→ OBJECTIVE: Copy out the items below word for word, from the line that contains "Screen dimensions: 1508x918" through the last line of the items.

→ A block of data:
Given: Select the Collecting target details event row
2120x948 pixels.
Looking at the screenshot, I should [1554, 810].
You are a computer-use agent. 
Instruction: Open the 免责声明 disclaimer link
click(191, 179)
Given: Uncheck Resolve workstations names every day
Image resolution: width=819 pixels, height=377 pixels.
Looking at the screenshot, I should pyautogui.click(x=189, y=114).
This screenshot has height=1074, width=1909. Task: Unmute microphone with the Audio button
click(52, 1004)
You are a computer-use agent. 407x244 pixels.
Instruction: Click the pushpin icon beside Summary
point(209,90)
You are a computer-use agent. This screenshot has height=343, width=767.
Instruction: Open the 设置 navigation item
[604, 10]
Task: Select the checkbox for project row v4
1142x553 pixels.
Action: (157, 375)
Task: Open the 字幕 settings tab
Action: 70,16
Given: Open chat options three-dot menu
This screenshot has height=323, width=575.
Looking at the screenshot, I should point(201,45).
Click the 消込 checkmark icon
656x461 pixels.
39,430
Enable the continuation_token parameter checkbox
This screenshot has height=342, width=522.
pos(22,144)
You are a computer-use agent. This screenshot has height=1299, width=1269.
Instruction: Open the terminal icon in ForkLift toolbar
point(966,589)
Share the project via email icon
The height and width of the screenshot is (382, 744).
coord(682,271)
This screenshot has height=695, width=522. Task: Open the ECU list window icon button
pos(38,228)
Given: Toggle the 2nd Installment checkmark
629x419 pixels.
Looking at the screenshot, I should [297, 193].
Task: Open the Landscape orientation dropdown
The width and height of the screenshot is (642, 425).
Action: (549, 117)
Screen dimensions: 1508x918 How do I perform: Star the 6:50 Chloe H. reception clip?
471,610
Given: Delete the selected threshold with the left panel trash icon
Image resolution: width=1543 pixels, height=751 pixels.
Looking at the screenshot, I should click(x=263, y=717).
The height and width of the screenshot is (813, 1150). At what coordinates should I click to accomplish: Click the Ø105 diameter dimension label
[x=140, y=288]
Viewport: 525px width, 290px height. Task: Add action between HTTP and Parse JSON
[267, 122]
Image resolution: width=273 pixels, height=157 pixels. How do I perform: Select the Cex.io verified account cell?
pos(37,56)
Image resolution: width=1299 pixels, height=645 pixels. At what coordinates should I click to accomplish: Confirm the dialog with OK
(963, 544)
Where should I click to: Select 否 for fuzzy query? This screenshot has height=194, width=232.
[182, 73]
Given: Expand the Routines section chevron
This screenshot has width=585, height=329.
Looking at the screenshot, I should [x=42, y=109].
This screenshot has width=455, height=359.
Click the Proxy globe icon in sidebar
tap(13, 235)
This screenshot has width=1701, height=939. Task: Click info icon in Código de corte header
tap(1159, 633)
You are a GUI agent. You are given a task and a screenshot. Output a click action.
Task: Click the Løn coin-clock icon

→ EXERCISE RESPONSE:
Screen dimensions: 1508x918 How do I perform: Star the 6:50 Chloe H. reception clip?
471,610
Given: Delete the selected threshold with the left panel trash icon
Image resolution: width=1543 pixels, height=751 pixels.
Looking at the screenshot, I should click(x=263, y=717).
The height and width of the screenshot is (813, 1150). At what coordinates should I click to accomplish: Click the Ø105 diameter dimension label
[x=140, y=288]
Viewport: 525px width, 290px height. Task: Add action between HTTP and Parse JSON
[267, 122]
Image resolution: width=273 pixels, height=157 pixels. How do I perform: Select the Cex.io verified account cell?
pos(37,56)
Image resolution: width=1299 pixels, height=645 pixels. At what coordinates should I click to accomplish: Confirm the dialog with OK
(963, 544)
Where should I click to: Select 否 for fuzzy query? This screenshot has height=194, width=232.
[182, 73]
Given: Expand the Routines section chevron
This screenshot has width=585, height=329.
Looking at the screenshot, I should [x=42, y=109].
This screenshot has width=455, height=359.
Click the Proxy globe icon in sidebar
tap(13, 235)
This screenshot has width=1701, height=939. Task: Click info icon in Código de corte header
tap(1159, 633)
You are a GUI agent. You are given a task and a screenshot. Output a click action.
Task: Click the Løn coin-clock icon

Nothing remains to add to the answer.